6. The image inpainting method integrating local adaptive and global dynamic receptive fields according to claim 1, characterized in that, The encoder and the decoder are obtained through joint training based on the target loss function; The target loss function is constructed based on reconstruction loss, perception loss, style loss, and total variation loss; The reconstruction loss is used to characterize the difference between the reconstructed image and the original image at the pixel level; The perceptual loss is used to characterize the difference in deep semantic features between the reconstructed image and the original image; The style loss is used to characterize the consistency of texture distribution between the reconstructed image and the original image; The total variation loss is used to characterize the spatial smoothness of the reconstructed image.
7. An image inpainting device integrating local adaptive and global dynamic receptive field, characterized in that, include: The stitching module is used to stitch the image to be repaired with the binary mask of the image to be repaired to obtain stitched data; The downsampling module is used to perform multi-scale downsampling on the spliced data based on the encoder to obtain the multi-scale encoded tensor of the spliced data; During the downsampling process of the encoder, local feature extraction and global semantic modeling are performed on the intermediate coding tensor in the multi-scale coding tensor based on the hybrid receptive field module. The hybrid receptive field module includes a cascaded adaptive large kernel convolutional unit and a multi-head attention mechanism unit. The adaptive large kernel convolutional unit is used to extract local adaptive neighborhood features of the intermediate coding tensor based on static convolution and dynamic deformable convolution to adapt to the missing regions indicated by the binary mask. The multi-head attention mechanism unit is used to perform long-distance dependency modeling on the local adaptive neighborhood features processed by the adaptive large kernel convolutional unit based on a self-attention mechanism to generate global context features. The repair module is used to upsample and reconstruct the multi-scale coded tensor based on the decoder to obtain the reconstructed image of the image to be repaired.

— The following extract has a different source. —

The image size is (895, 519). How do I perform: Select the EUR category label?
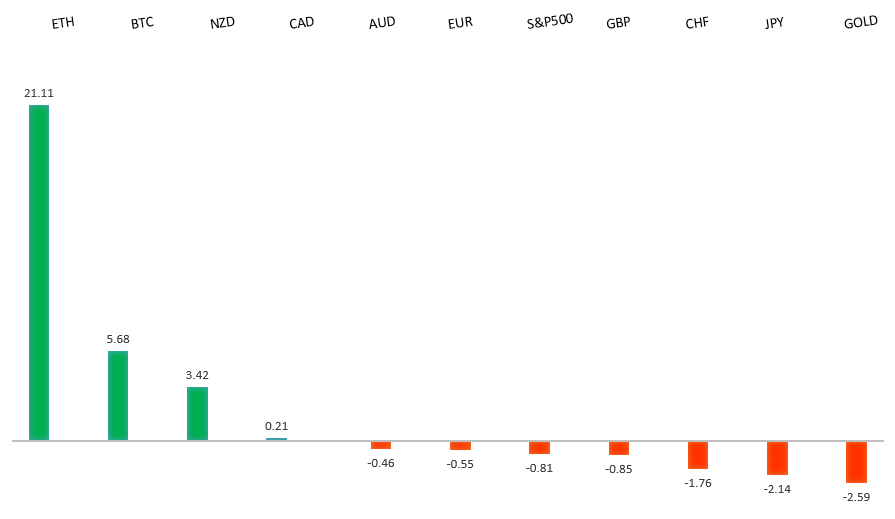[x=460, y=22]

8. An electronic device comprising a memory, a processor, and a computer program stored in the memory and running on the processor, characterized in that, When the processor executes the computer program, it implements the image inpainting method that integrates local adaptive and global dynamic receptive fields as described in any one of claims 1 to 6.
9. A non-transitory computer-readable storage medium having a computer program stored thereon, characterized in that, When the computer program is executed by the processor, it implements the image inpainting method that integrates local adaptation and global dynamic receptive field as described in any one of claims 1 to 6.
10. A computer program product, comprising a computer program, characterized in that, When the computer program is executed by the processor, it implements the image inpainting method that integrates local adaptation and global dynamic receptive field as described in any one of claims 1 to 6.